Data shown:
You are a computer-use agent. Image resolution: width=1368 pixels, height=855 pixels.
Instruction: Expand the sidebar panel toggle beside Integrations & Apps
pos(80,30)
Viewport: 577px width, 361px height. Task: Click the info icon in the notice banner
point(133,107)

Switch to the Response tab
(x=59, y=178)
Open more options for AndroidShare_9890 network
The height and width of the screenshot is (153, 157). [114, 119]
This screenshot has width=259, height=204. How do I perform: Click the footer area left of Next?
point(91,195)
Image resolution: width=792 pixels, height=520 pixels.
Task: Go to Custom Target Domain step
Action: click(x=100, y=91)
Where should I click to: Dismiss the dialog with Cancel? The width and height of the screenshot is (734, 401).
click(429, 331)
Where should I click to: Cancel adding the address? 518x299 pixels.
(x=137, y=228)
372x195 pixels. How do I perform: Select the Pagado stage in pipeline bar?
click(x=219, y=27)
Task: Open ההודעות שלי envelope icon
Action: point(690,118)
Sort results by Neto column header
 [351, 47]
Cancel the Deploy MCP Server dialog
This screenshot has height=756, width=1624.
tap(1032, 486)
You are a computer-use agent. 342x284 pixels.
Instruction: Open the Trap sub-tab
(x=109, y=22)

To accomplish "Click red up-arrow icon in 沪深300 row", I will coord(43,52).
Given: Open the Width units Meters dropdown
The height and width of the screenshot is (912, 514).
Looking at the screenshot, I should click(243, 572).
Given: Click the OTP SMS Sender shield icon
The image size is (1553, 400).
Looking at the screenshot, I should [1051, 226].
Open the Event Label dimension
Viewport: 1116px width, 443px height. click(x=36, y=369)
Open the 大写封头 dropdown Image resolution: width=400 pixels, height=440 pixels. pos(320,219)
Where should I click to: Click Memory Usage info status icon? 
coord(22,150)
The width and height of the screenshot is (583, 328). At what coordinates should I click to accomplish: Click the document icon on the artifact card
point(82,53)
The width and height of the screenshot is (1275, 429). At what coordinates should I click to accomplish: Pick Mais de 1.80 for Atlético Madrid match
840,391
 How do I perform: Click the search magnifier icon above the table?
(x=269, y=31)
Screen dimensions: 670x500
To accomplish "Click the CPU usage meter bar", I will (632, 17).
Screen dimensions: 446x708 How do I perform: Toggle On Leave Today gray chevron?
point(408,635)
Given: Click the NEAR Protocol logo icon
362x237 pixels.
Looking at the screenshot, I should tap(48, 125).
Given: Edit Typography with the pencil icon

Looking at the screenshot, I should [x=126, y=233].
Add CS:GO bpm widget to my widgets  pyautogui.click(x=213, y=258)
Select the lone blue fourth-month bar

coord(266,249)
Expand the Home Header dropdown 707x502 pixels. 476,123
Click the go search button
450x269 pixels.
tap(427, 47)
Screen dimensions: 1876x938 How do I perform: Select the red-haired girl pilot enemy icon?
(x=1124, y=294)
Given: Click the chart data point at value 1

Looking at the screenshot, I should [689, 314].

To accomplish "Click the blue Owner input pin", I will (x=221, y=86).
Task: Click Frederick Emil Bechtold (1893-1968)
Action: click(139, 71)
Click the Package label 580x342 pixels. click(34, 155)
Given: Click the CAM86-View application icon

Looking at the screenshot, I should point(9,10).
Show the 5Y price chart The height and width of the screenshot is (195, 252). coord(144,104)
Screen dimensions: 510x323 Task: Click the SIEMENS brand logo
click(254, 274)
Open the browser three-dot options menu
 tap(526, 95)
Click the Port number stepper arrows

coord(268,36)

Assignment: Go through the listing and transcribe all of it exactly.

Answer to the exercise:
You are a computer-use agent. Image resolution: width=1368 pixels, height=855 pixels.
Instruction: Expand the sidebar panel toggle beside Integrations & Apps
pos(80,30)
Viewport: 577px width, 361px height. Task: Click the info icon in the notice banner
point(133,107)

Switch to the Response tab
(x=59, y=178)
Open more options for AndroidShare_9890 network
The height and width of the screenshot is (153, 157). [114, 119]
This screenshot has width=259, height=204. How do I perform: Click the footer area left of Next?
point(91,195)
Image resolution: width=792 pixels, height=520 pixels.
Task: Go to Custom Target Domain step
Action: click(x=100, y=91)
Where should I click to: Dismiss the dialog with Cancel? The width and height of the screenshot is (734, 401).
click(429, 331)
Where should I click to: Cancel adding the address? 518x299 pixels.
(x=137, y=228)
372x195 pixels. How do I perform: Select the Pagado stage in pipeline bar?
click(x=219, y=27)
Task: Open ההודעות שלי envelope icon
Action: point(690,118)
Sort results by Neto column header
 [351, 47]
Cancel the Deploy MCP Server dialog
This screenshot has height=756, width=1624.
tap(1032, 486)
You are a computer-use agent. 342x284 pixels.
Instruction: Open the Trap sub-tab
(x=109, y=22)

To accomplish "Click red up-arrow icon in 沪深300 row", I will coord(43,52).
Given: Open the Width units Meters dropdown
The height and width of the screenshot is (912, 514).
Looking at the screenshot, I should click(243, 572).
Given: Click the OTP SMS Sender shield icon
The image size is (1553, 400).
Looking at the screenshot, I should [1051, 226].
Open the Event Label dimension
Viewport: 1116px width, 443px height. click(x=36, y=369)
Open the 大写封头 dropdown Image resolution: width=400 pixels, height=440 pixels. pos(320,219)
Where should I click to: Click Memory Usage info status icon? 
coord(22,150)
The width and height of the screenshot is (583, 328). At what coordinates should I click to accomplish: Click the document icon on the artifact card
point(82,53)
The width and height of the screenshot is (1275, 429). At what coordinates should I click to accomplish: Pick Mais de 1.80 for Atlético Madrid match
840,391
 How do I perform: Click the search magnifier icon above the table?
(x=269, y=31)
Screen dimensions: 670x500
To accomplish "Click the CPU usage meter bar", I will (632, 17).
Screen dimensions: 446x708 How do I perform: Toggle On Leave Today gray chevron?
point(408,635)
Given: Click the NEAR Protocol logo icon
362x237 pixels.
Looking at the screenshot, I should tap(48, 125).
Given: Edit Typography with the pencil icon

Looking at the screenshot, I should [x=126, y=233].
Add CS:GO bpm widget to my widgets  pyautogui.click(x=213, y=258)
Select the lone blue fourth-month bar

coord(266,249)
Expand the Home Header dropdown 707x502 pixels. 476,123
Click the go search button
450x269 pixels.
tap(427, 47)
Screen dimensions: 1876x938 How do I perform: Select the red-haired girl pilot enemy icon?
(x=1124, y=294)
Given: Click the chart data point at value 1

Looking at the screenshot, I should [689, 314].

To accomplish "Click the blue Owner input pin", I will (x=221, y=86).
Task: Click Frederick Emil Bechtold (1893-1968)
Action: click(139, 71)
Click the Package label 580x342 pixels. click(34, 155)
Given: Click the CAM86-View application icon

Looking at the screenshot, I should point(9,10).
Show the 5Y price chart The height and width of the screenshot is (195, 252). coord(144,104)
Screen dimensions: 510x323 Task: Click the SIEMENS brand logo
click(254, 274)
Open the browser three-dot options menu
 tap(526, 95)
Click the Port number stepper arrows

coord(268,36)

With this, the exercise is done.